1939 tornado left mark on Anoka
The tornado that struck Anoka on June 18, 1939, left a lasting impression in its wake. Although the damage is long since cleaned up, repaired, or covered over, the effects of the storm continue in ways we might be less familiar with today, 80 years later.
One way the legacy of the tornado, and of Anoka’s recovery from it, lives on is in the athletic team name for Anoka High School, the Tornadoes.
Prior to the tornado, Anoka High did not have a specific mascot for its sports teams. The school colors were often used for a name, “Maroon and Grey,” or names might be given to specific teams based on the coach’s name or on a characteristic of that particular team.
On June 18, 1939, two Anoka citizens had a close encounter with the tornado: Ralph B. and Verna Heineman were outside when the storm struck and took what shelter they could under a tree. Verna held on to a tree, but the whole tree was pulled up by the twister, taking her with it; she survived the encounter, but had to spend some time in the hospital afterward. Ralph Heineman was the principal of Anoka High School at that time, and while she was recovering, Verna suggested to her husband that “Tornado” might be a good mascot for the school, since it was so powerful.
Anoka High School teams used the mascot officially starting in 1940, although the “Maroon and Grey” (and later “Maroon and White” as the colors changed) stayed in use until the 1950s. Today, all of Anoka High’s athletic teams use the Tornadoes mascot.
Other stories we have about the tornado drive home the very real loss that followed in the wake of the storm. Numbers (nine dead and over 200 wounded), tell part of the story, but in at least a few cases we know the names and faces of the victims, digging deeper than statistics.
These photographs show the Harrington family and the wreckage of their home after the tornado had passed. One image is Harvey Harrington kneeling next to his younger son Warren and examining a bicycle, possibly Warren’s, which was destroyed by the storm along with their house. Another image shows Harvey’s wife, Opal, with their daughter Bessie Lou, perhaps testing whether or not their sewing machine still worked. A third photograph shows where their house used to be, at 636 Johnson St., just west of Seventh Avenue.

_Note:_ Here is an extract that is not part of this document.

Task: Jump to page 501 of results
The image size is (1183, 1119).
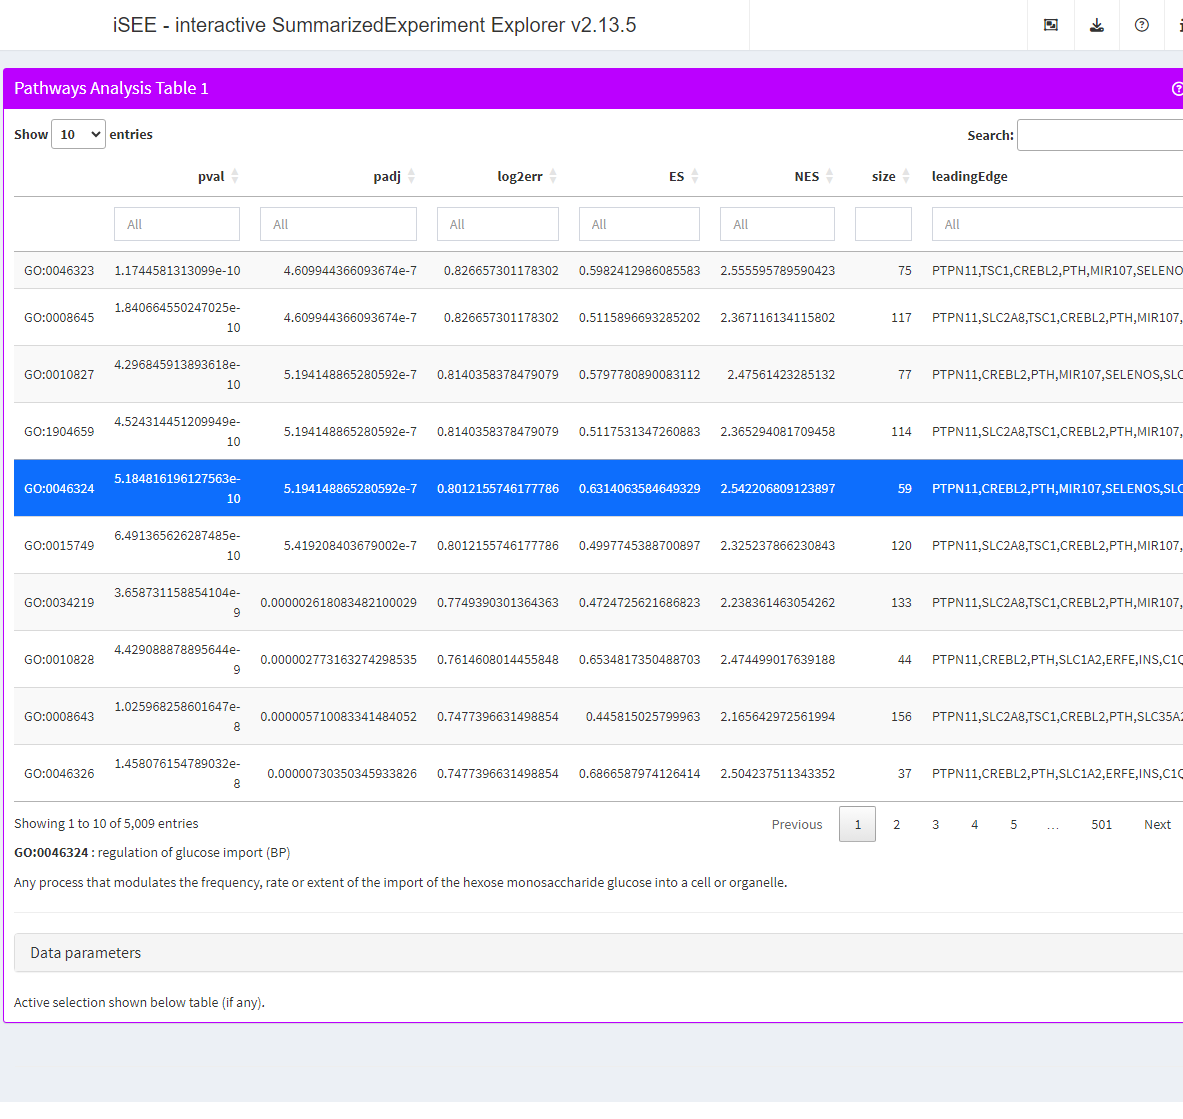Action: click(x=1102, y=823)
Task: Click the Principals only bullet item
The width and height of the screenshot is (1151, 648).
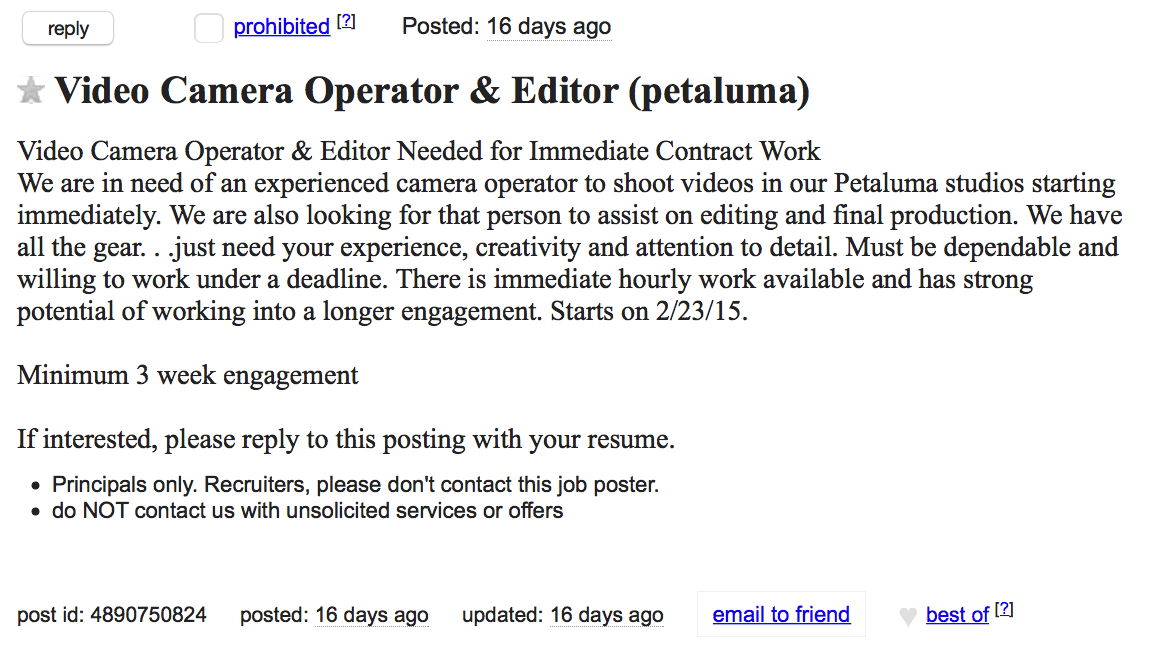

Dr. Henry Kline (son of Dr. James Kline) reopened the family’s local hospital, the Kline Sanitarium, as a temporary shelter for victims of the tornado. Harvey and Opal took advantage of the shelter to make sure their children, Warren, Bessie Lou and their older brother Phillip, had a roof over their heads until the family had a home again. Although the number of people killed in Anoka by the 1939 tornado was fortunately low, it was still a devastating storm for the many people whose homes could not withstand the ferocious winds.
Audra Hilse is the archivist and administrator for the Anoka County Historical Society.